Magic is so notoriously vague and undefinable that it is a relatively useless concept. (Experts tend to agree.)1 This is relevant because it renders the charge that theistic explanation is “magic” a fairly meaningless one. By contrast, “theistic explanation” (and “supernatural”) do have relatively clean definitions.2
Magical explanations are sooner defined as a special kind of natural explanation (a weird or hidden part of it).1 This is relevant because theistic explanations are quintessentially supernatural explanations (not natural).
Explanations with no mechanism are just appeals to magic. This is relevant because theistic explanations lack a mechanism.
• …it implies fundamental particles (w/ interactions) appeal to magic.1
• …non-magic “Personal explanation” can lack explanatory mechanisms.2
• …magic often works through mechanisms (magical ones).

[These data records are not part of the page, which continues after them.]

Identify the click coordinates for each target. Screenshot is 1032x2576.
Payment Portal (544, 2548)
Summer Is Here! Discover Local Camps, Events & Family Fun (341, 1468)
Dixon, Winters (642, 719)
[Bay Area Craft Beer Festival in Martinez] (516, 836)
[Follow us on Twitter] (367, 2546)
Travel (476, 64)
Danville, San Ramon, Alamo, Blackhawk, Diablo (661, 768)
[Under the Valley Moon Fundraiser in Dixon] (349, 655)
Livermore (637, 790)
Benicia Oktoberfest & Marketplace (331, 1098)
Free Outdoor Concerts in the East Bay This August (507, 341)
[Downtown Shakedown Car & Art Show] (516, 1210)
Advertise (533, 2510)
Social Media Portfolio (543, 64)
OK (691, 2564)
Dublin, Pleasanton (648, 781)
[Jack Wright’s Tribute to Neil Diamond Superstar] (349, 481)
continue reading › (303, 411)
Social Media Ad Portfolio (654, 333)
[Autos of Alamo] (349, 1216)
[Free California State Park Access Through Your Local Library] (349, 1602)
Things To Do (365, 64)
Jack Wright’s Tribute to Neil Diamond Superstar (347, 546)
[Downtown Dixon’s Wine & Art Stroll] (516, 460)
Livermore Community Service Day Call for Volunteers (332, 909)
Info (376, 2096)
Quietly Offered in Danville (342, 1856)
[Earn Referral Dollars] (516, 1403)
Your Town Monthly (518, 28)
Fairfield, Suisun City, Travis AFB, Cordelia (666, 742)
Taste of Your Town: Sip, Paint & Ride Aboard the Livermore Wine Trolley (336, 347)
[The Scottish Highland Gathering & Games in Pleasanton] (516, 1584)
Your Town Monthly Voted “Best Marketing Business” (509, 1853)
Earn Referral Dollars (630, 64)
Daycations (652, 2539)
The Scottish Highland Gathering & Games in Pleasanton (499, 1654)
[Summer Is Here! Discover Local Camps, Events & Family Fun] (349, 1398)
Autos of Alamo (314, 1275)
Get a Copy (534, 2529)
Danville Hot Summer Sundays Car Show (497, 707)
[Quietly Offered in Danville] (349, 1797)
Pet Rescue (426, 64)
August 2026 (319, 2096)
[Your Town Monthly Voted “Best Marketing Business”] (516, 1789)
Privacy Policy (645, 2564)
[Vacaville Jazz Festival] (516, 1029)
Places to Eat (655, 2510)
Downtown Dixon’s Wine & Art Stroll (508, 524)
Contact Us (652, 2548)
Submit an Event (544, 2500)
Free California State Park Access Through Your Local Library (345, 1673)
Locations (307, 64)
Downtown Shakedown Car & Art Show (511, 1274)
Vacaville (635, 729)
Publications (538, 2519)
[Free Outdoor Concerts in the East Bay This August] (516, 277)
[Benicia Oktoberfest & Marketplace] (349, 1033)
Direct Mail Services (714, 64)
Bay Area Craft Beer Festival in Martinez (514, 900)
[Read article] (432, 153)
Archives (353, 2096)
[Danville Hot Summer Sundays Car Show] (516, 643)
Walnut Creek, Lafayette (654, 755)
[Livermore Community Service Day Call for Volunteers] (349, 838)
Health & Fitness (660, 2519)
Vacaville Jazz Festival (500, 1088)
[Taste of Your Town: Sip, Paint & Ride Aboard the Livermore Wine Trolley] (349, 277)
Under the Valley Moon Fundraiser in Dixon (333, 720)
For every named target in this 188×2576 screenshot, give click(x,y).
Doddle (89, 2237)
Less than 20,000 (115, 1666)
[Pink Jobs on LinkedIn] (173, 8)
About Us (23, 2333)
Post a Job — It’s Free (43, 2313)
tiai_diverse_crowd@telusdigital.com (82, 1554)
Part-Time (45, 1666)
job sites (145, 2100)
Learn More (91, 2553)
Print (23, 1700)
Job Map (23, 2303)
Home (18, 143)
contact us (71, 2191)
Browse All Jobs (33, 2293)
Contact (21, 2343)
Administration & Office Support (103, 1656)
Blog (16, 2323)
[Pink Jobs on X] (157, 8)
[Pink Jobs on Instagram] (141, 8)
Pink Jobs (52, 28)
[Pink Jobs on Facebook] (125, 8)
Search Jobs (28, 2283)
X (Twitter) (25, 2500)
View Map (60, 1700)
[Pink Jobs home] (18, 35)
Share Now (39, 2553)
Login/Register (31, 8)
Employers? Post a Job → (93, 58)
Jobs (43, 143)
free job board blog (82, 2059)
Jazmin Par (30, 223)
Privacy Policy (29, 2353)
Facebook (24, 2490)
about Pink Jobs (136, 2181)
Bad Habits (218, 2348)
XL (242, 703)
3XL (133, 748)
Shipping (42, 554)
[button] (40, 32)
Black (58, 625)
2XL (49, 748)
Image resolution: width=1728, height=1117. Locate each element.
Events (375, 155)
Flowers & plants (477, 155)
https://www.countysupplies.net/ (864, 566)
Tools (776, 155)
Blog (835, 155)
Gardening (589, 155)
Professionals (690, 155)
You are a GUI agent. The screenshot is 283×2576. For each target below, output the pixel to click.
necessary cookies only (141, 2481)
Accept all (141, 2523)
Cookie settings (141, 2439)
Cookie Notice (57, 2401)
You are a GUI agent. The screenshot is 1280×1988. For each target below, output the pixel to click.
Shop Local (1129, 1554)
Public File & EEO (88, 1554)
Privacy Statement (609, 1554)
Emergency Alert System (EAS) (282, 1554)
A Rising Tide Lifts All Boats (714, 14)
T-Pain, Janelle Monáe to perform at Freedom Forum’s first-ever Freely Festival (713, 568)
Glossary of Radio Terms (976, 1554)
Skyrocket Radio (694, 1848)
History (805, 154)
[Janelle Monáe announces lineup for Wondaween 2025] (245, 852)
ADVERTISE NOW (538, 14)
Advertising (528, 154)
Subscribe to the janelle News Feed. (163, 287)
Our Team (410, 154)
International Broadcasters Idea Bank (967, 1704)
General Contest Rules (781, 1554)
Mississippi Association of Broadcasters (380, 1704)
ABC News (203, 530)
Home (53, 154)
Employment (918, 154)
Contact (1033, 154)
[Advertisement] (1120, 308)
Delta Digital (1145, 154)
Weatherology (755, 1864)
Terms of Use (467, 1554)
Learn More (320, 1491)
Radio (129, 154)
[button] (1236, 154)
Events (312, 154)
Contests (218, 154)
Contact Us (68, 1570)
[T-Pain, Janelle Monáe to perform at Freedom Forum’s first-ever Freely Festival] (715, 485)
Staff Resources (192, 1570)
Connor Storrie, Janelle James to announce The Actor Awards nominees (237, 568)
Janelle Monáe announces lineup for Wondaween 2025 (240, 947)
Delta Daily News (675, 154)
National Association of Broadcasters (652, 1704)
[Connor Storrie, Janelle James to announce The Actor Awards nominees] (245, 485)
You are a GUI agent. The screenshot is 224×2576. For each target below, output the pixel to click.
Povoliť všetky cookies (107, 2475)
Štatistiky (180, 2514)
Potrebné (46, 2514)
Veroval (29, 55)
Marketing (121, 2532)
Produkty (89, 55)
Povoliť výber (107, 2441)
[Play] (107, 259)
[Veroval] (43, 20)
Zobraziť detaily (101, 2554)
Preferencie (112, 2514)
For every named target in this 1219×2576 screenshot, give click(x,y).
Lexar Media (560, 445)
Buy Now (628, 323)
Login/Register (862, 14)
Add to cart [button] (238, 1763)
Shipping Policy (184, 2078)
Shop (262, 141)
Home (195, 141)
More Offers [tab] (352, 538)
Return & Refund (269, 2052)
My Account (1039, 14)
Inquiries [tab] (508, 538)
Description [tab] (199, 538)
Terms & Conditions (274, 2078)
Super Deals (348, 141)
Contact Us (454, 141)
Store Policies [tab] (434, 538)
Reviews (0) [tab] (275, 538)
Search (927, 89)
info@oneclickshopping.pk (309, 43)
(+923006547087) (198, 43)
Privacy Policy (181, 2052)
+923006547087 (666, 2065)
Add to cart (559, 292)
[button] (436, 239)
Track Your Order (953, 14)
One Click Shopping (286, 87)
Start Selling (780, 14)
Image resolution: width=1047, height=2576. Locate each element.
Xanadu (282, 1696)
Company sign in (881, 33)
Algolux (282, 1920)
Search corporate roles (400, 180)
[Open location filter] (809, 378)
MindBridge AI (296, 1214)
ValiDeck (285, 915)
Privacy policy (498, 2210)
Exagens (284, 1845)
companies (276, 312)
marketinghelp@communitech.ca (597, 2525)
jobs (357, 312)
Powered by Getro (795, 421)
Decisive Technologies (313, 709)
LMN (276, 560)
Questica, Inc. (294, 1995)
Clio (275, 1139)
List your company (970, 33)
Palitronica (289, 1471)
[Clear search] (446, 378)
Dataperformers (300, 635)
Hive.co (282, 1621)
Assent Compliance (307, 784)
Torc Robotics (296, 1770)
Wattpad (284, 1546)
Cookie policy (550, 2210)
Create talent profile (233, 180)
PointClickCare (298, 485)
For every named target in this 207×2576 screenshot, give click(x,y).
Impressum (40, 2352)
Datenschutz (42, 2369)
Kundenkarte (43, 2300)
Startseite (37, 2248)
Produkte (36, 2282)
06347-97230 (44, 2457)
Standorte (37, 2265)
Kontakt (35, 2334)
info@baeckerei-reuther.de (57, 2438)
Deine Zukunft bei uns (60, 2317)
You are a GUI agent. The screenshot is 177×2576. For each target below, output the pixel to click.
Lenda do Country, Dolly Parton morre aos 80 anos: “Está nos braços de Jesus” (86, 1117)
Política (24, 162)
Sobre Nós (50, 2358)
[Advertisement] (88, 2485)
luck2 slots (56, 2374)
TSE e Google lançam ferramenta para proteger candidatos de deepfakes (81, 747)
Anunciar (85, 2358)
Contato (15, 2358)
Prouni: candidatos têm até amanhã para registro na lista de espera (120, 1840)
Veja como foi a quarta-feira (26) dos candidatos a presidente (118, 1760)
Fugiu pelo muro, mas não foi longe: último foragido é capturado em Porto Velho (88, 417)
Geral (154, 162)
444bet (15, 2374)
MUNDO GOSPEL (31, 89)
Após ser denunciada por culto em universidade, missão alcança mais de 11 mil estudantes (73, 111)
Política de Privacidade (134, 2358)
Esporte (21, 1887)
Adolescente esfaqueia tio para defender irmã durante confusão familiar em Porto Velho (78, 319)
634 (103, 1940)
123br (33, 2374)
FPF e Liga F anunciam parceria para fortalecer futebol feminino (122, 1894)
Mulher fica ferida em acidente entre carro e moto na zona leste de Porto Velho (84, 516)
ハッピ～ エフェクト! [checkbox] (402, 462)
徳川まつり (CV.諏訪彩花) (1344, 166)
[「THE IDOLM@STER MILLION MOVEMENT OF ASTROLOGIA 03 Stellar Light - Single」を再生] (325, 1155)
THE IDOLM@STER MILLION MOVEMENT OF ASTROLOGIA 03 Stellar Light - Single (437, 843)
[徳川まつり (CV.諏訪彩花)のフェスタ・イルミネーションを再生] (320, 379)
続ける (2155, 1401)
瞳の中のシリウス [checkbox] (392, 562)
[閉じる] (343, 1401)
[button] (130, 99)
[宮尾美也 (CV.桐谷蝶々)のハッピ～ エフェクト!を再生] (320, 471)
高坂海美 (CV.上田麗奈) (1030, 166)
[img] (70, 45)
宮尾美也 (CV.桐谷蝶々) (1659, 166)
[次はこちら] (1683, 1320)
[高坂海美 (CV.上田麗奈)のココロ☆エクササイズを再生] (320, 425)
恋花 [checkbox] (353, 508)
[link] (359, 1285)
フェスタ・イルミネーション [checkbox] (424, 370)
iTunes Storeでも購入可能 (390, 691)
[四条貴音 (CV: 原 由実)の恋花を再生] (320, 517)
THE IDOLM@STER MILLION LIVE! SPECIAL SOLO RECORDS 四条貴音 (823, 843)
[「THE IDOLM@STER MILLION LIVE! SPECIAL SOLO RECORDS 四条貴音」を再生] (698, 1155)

• …magic is a useless concept (notoriously undefinable)
• …personal choice is arguably a mechanism.3
• J. P. Moreland: “A personal explanation can be epistemically successful without referring to a mechanism or other means by which the hypothesized agent brought about the state of affairs in the explanandum. I can explain the existence and precise nature of a certain arrangement of objects on our dinner table by saying that my wife brought it about so we could have an Italian dinner with the Isslers. That explanation is informative (I can tell it's Italian food we’re having, that we are having the Isslers over and not the Duncans, that my wife did this and not my daughter, that natural processes are inadequate). In addition, the adequcy of such a personal explanation is quite independent of whether or not I know exactly how my wife did it.” [Consciousness and the Existence of God: A Theistic Argument (Routledge, 2008), 105.] And yet personal explanation is not “magical,” whatever that means.
Explanations citing supernatural entities or events (i.e. beyond nature) are appeals to magic. This is relevant because theistic explanations appeal to the supernatural.